*PROMPT:* Below is a listing. Return the lines from the one that contains "810x607 pixels." to the one that contains "the search text", both ends included, verbatim and with no pictures.

*RECORD SET:*
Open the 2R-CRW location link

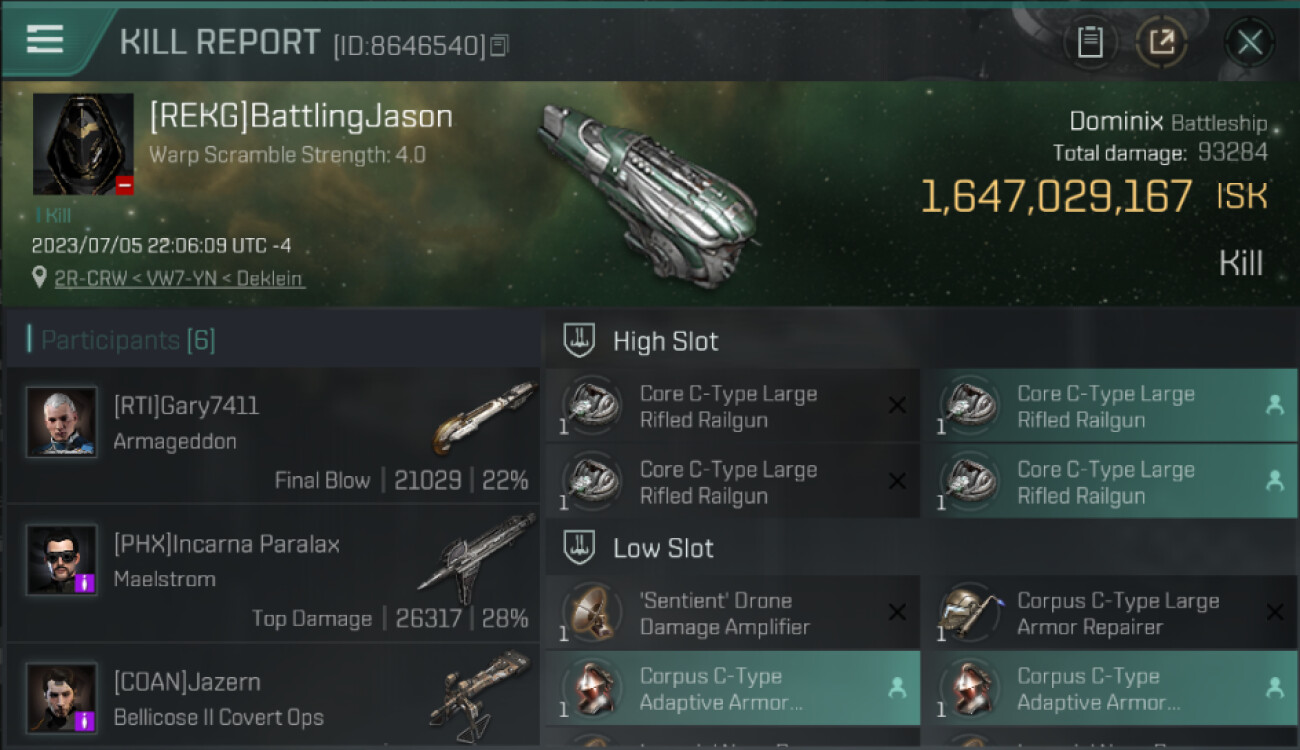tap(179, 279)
* * *
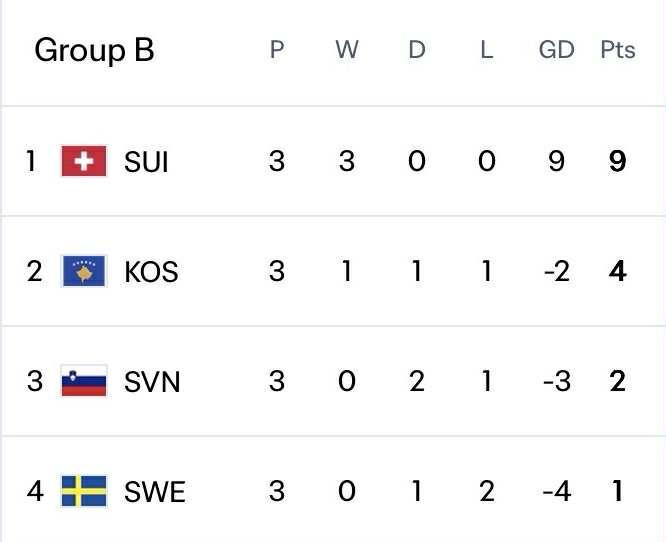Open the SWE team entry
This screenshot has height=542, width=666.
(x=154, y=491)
==
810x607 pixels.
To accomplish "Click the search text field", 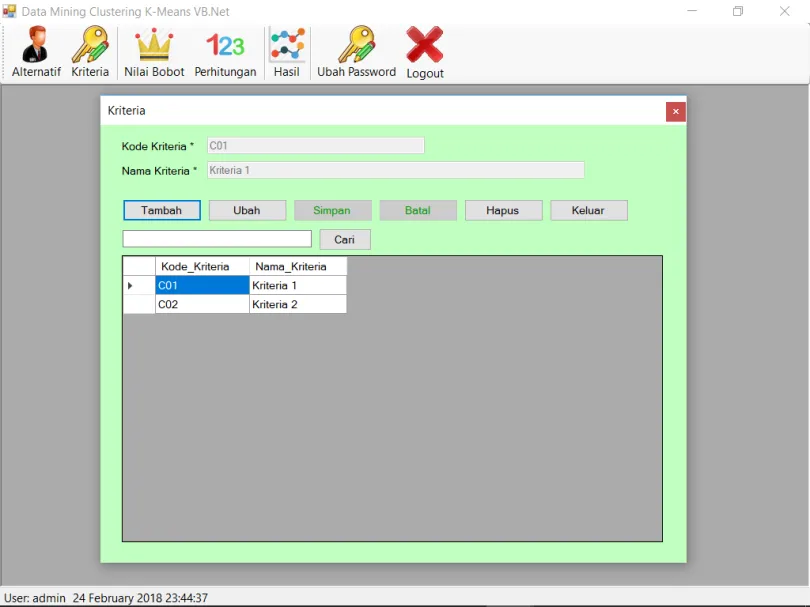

*ANSWER TO THIS PROBLEM:*
810x607 pixels.
To accomplish "Click the search text field", 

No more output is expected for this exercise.